Among four drugs commonly used to treat unexplained neuropathic pain in seniors, nortriptyline and duloxetine stand out as the most effective and least likely to be discontinued, physician researchers report.
Chronic neuropathy, or pain caused by nerve damage, is estimated to affect about 20 million people in the United States. The cause is unknown in about 25% of these cases, which are diagnosed as cryptogenic sensory polyneuropathy, or CSPN. Diagnosis usually occurs in the sixth or seventh decade of life, and effective treatment guidance is lacking for these patients, investigators said.
In an effort to build a library of treatment data for this condition, the researchers compared four drugs with different mechanisms of action in 402 adult patients across 40 sites. Participants were aged 30 or older, had diagnoses of CSPN, and reported a pain score of four or greater on a 10-point scale.

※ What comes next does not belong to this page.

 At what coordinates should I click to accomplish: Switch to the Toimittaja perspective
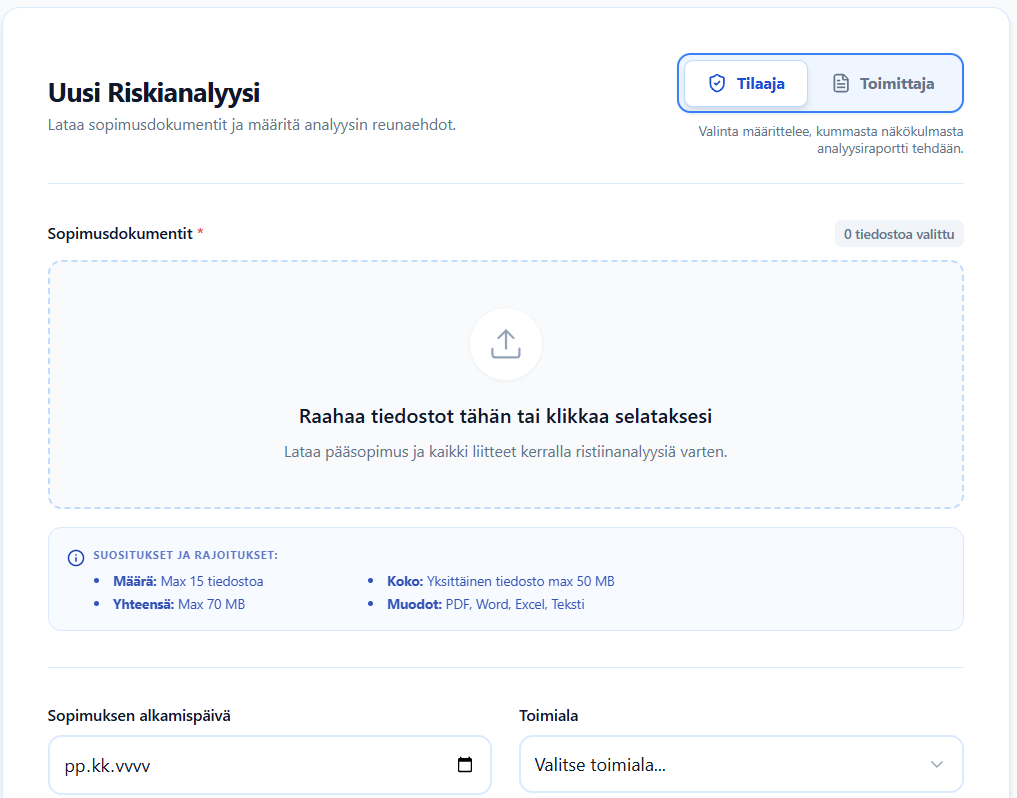[x=883, y=83]
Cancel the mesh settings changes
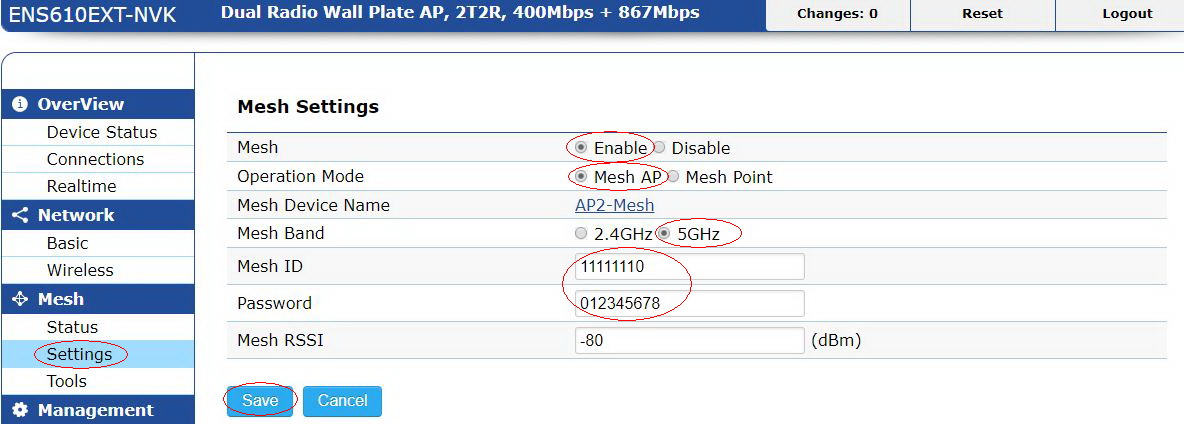The width and height of the screenshot is (1184, 424). (342, 401)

The patients were treated with one of the drugs in a real-life clinic situation and evaluated at four, eight and 12 weeks. Drug efficacy was based on a 50% or greater reduction in reported pain. Investigators also tracked any drug discontinuation due to adverse effects.
They reported the following results:
- Nortriptyline, a tricyclic antidepressant, had the highest efficacious percentage (25%) and the second-lowest quit rate (38%), giving it the highest level of overall utility.

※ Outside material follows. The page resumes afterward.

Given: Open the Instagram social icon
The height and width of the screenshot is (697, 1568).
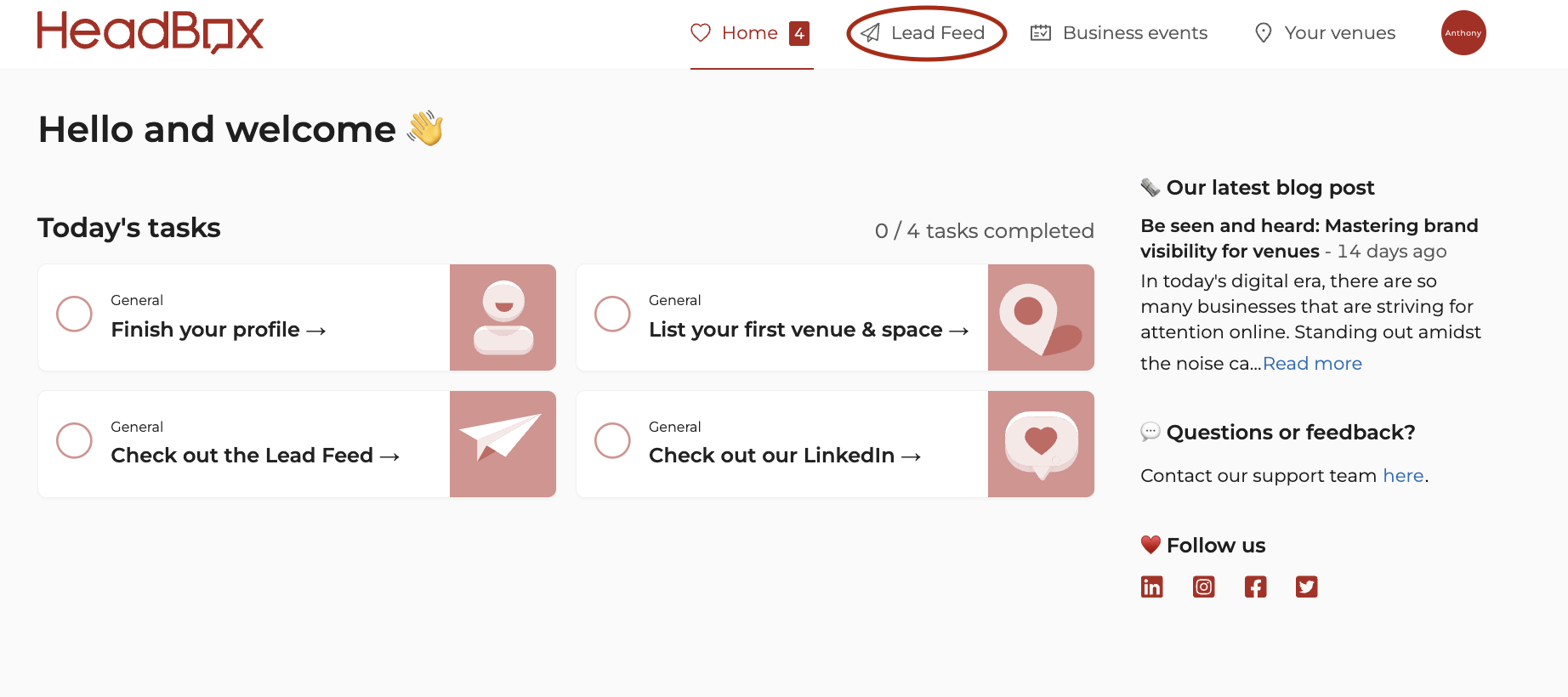Looking at the screenshot, I should point(1203,586).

- Duloxetine, a serotonin-norepinephrine reuptake inhibitor, had the second-highest efficacious rate (23%) and lowest drop-out rate (37%).
- Pregabalin, an anti-seizure drug, had the lowest efficacy rate (15%).
- Mexiletine, an antiarrhythmic medication, had the highest quit rate (58%).
“There was no clearly superior performing drug in the study,” said study lead Richard Barohn, M.D., of the University of Missouri. “However, of the four medications, nortriptyline and duloxetine performed better when efficacy and dropouts were both considered. Therefore, we recommend that either nortriptyline or duloxetine be considered before the other medications we tested.”
Barohn’s laboratory plans to continue collecting effectiveness data on nearly a dozen drugs for CSPN, potentially including gabapentin, venlafaxine and other sodium channel inhibitors.
CSPN does not necessarily curtail physical functioning, so treatment is focused on pain management, physical therapy for balance training and, occasionally, assistive devices.
The study was published in JAMA Neurology.